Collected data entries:

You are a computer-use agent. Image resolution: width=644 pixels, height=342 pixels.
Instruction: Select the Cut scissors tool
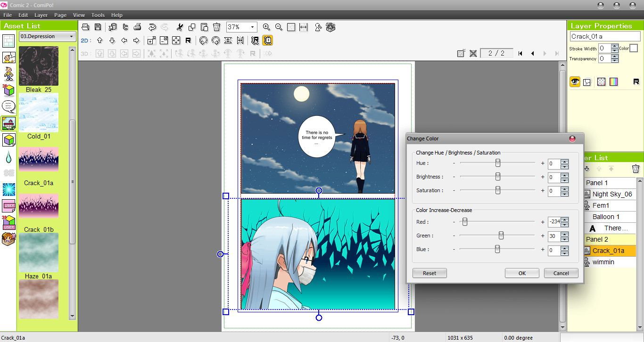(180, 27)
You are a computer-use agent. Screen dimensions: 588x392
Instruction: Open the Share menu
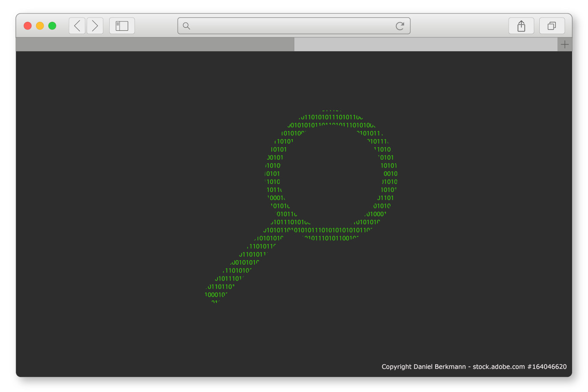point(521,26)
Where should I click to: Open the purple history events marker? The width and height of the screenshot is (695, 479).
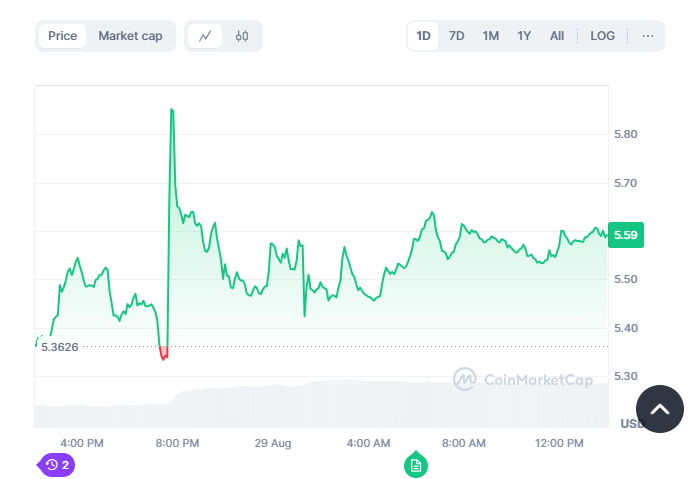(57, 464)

# [ASSIGNED TASK]
Exclude every picture, then return precisely the lines that run from the line containing "You are a computer-use agent. Screen" through the end of the entries above.

# [ANSWER BOX]
You are a computer-use agent. Screen dimensions: 588x392
Instruction: Open the Share menu
point(521,26)
Where should I click to: Open the purple history events marker? The width and height of the screenshot is (695, 479).
(57, 464)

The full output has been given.